El hombre cojo la miró con frialdad.
—Entonces, que se muera.
La mujer, de rostro fino y elegante, sonrió con calma.
—No se preocupen, tengo tiempo de sobra. Pero si hay pasajeros que no lo tienen, puedo prestárselos. ¿Eso se permite?
El rostro del secuestrador se relajó.
—Se permite.
Ella miró a Qi Leren y compañía, y sonrió dulcemente.
—No cobro mucho. A devolver al triple en un mes. ¿Qué opinan?
Negociar en medio de una crisis… Qi Leren no supo ni qué responder.
—Chen Baiqi, comerciante hasta el fin… ni aquí olvidas hacer negocio —suspiró Su He, resignado.
—Vaya, qué sorpresa. ¿Me conoces, guapo? Con esa cara tuya, si nos hubiéramos cruzado, te recordaría sin falta —dijo ella, alzando una ceja con curiosidad.
En el puerto, ni lo había mirado. Ahora, en cambio, sonreía con amabilidad.
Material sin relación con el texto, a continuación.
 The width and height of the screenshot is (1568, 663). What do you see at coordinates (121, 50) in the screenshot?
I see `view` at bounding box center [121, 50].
—No suelo venir a la Tierra del Ocaso. Prefiero los paisajes del Amanecer eterno —respondió Su He, sin emoción.
—¿Vives en el País del Amanecer? Eso explica muchas cosas. Perdona por antes, fue una descortesía —dijo, tomando del brazo a la joven que la acompañaba. Ambas firmaron el contrato y se fueron a un rincón sin volver a mencionar el préstamo.
¿País del Amanecer? Qi Leren recordaba que era, junto a la Tierra del Ocaso, uno de los dos grandes refugios humanos. Se decía que allí la vida era mucho más segura… y Su He vivía allí.
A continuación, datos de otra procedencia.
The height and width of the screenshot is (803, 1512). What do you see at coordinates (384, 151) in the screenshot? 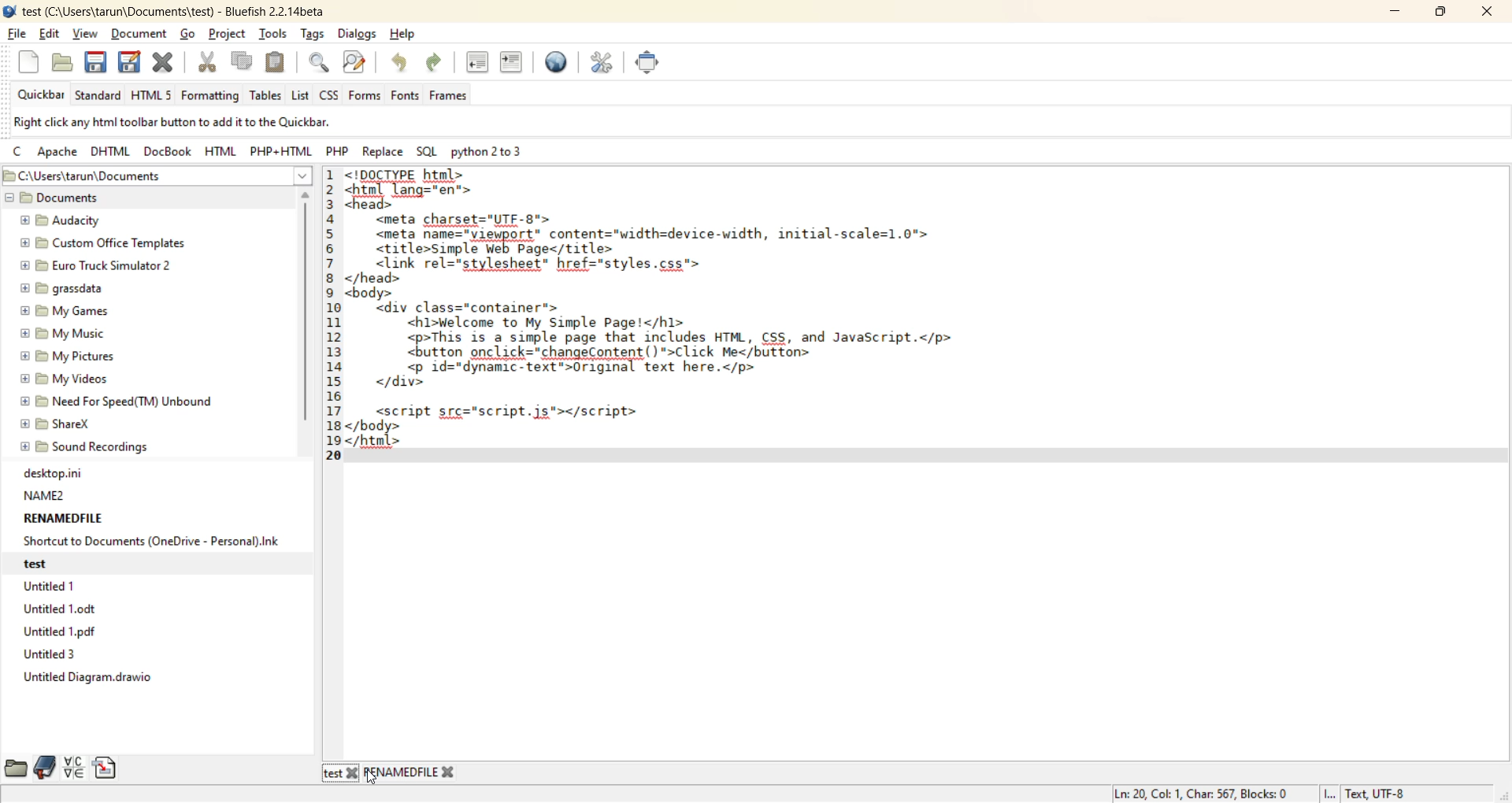
I see `replace` at bounding box center [384, 151].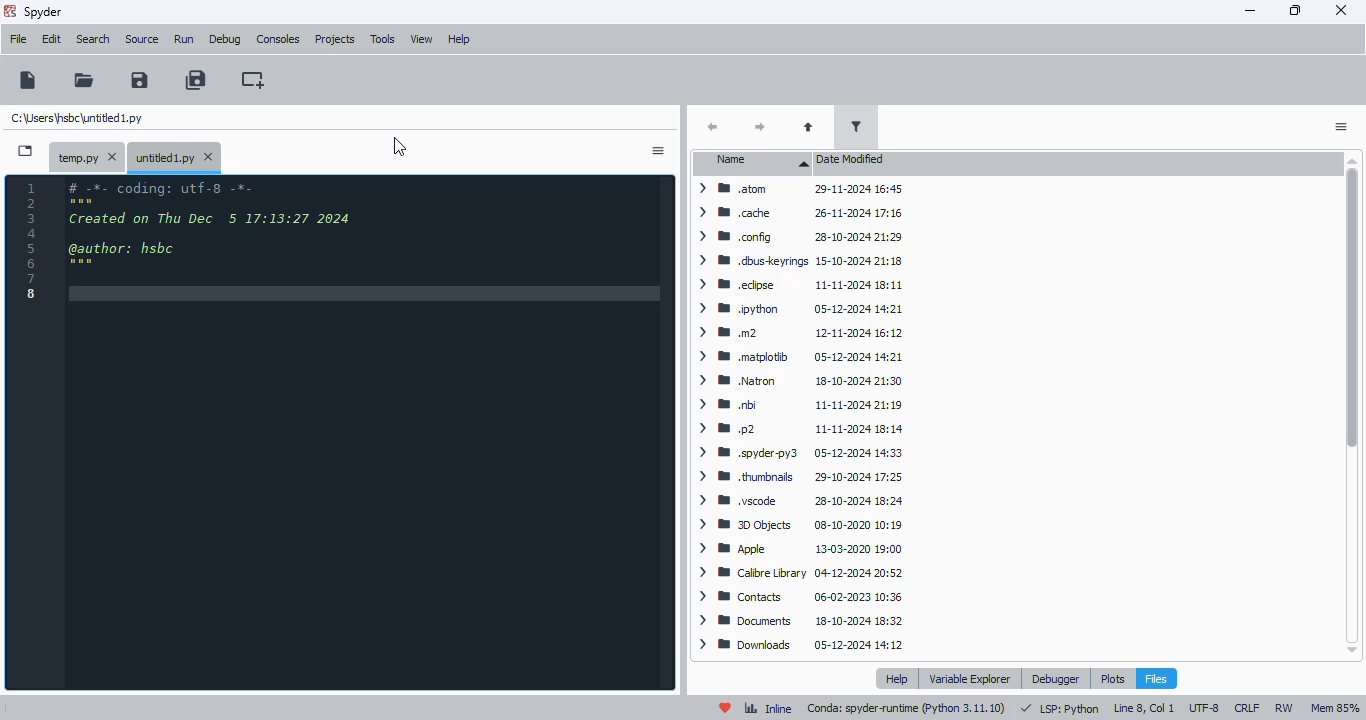 This screenshot has height=720, width=1366. I want to click on spyder, so click(44, 13).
Mientras charlaban en voz baja, otros pasajeros empezaron a firmar uno tras otro. Algunos lo hacían con evidente desagrado, pero al final todos llegaban a la misma conclusión: no valía la pena arriesgar la vida por solo diez días. Los secuestradores habían sido inteligentes al pedir exactamente esa cantidad.
—No se preocupen —dijo Su He en voz baja, de espaldas a los secuestradores—. Esos dos… no llegarán muy lejos.